News from the Secretary by Secretary of Agriculture Larry Gabriel I have always considered myself an environmentalist. Each of us has a responsibility to be good stewards of the land so that the people that follow after us are not left to try to clean up our messes.
But I also believe we have to strike a balance between good stewardship, environmental protectionism, and common sense.
I am often told that in South Dakota we have some of the best habitat in the nation. We have clean air and water, large expanses of grass and trees, and an abundance of wildlife. I can't always say that when I drive through other states.
While everyone seems ready to acknowledge South Dakotans are good stewards of the land, I am constantly amazed at how many people are eager to have us change what we are currently doing to protect a certain species that someone decides needs protection.
South Dakota is often identified as having some of the greatest populations of these species in the nation. But for some reason, we are still told that we need to change what we are doing.
I am one who supported the idea of writing a prairie dog management plan, mostly because I believed it would help prevent the federal government from listing the prairie dog as a threatened species. After many years of trying to eliminate them, we have done little more than keep the population in check.

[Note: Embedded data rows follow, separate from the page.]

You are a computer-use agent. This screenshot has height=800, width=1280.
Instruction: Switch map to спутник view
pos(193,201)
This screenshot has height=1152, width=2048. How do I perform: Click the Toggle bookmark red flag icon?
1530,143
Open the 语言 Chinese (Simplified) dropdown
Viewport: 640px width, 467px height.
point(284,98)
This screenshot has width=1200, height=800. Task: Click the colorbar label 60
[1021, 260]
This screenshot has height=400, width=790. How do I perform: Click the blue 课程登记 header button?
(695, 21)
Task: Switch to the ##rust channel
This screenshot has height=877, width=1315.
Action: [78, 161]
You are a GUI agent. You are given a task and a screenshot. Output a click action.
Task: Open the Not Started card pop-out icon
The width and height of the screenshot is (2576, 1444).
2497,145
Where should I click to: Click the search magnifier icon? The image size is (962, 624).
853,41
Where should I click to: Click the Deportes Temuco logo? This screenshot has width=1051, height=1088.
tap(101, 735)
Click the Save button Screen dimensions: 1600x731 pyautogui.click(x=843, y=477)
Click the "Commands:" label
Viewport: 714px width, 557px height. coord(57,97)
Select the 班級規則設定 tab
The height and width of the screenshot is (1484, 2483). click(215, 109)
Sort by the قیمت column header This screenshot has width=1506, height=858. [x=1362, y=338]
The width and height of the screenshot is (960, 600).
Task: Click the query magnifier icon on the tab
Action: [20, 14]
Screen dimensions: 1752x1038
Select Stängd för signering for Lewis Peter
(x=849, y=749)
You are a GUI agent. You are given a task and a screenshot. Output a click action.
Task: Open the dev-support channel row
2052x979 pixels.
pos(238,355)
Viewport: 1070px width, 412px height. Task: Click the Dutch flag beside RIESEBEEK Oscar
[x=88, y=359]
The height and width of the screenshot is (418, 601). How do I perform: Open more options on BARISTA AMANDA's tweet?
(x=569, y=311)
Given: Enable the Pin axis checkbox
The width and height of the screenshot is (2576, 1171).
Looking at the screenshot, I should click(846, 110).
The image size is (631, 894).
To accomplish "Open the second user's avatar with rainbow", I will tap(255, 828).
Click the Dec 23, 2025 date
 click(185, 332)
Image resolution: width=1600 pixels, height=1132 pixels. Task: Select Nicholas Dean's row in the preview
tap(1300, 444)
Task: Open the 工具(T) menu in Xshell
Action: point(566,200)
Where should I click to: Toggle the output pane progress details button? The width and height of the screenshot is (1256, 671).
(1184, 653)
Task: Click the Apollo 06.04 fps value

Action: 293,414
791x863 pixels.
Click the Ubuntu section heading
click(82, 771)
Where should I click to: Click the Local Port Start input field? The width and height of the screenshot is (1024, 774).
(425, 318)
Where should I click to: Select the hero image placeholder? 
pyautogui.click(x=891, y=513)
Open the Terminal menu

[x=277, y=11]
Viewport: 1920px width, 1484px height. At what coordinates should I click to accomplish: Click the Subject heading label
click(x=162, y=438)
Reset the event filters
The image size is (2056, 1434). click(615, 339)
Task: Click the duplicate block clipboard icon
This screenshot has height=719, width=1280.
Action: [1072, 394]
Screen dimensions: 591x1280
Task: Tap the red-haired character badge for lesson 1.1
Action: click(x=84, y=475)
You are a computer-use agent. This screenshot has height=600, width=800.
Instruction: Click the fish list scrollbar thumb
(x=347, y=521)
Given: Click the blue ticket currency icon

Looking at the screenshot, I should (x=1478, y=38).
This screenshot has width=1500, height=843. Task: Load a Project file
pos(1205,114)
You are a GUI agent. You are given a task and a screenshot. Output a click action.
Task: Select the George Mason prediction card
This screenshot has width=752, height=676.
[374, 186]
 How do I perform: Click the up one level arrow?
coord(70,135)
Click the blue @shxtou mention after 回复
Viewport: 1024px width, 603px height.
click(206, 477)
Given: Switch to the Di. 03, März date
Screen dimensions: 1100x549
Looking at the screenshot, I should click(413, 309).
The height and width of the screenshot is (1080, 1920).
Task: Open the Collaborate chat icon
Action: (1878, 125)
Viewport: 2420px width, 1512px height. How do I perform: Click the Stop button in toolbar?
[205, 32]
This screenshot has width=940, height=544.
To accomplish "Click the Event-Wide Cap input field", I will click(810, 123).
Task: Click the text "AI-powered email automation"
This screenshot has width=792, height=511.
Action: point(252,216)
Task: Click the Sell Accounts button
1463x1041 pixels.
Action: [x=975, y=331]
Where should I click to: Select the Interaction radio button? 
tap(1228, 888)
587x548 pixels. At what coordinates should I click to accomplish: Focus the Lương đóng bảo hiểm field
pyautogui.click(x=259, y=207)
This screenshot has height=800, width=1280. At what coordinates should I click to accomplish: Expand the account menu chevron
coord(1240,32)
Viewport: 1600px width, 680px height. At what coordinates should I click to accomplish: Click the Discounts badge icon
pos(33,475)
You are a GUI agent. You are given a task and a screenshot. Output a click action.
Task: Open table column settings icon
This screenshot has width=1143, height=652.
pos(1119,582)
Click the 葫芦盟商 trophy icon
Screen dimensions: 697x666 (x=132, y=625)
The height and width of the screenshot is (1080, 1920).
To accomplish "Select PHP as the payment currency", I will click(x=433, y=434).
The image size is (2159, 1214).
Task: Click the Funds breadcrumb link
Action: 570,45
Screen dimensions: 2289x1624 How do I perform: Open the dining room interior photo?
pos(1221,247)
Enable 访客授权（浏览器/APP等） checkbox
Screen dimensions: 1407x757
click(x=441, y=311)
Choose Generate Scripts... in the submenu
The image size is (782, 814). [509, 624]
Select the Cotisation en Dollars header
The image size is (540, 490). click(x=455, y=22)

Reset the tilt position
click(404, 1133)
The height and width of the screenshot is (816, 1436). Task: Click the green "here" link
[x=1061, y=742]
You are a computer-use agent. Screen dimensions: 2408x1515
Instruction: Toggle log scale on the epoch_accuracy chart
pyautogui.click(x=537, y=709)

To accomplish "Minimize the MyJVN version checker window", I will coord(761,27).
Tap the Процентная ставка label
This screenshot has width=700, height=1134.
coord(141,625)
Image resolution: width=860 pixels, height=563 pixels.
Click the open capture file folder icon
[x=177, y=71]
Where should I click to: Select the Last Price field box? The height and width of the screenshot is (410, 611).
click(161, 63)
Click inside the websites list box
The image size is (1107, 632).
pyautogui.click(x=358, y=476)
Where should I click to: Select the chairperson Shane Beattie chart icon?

The black-tailed prairie dog is a candidate for listing under the Endangered Species Act, largely due to a nationwide decline in the population caused by a bacterium producing pneumonic or bubonic plague. To this point, plague has not been found in South Dakota.
Perhaps this has something to do with the fact that our control efforts have not allowed the prairie dog to become prone to disease. Perhaps what we are currently doing makes sense.
It could be that S.D. farmers and ranchers are the real environmentalists, and the federal government should just let us do what we have been all along.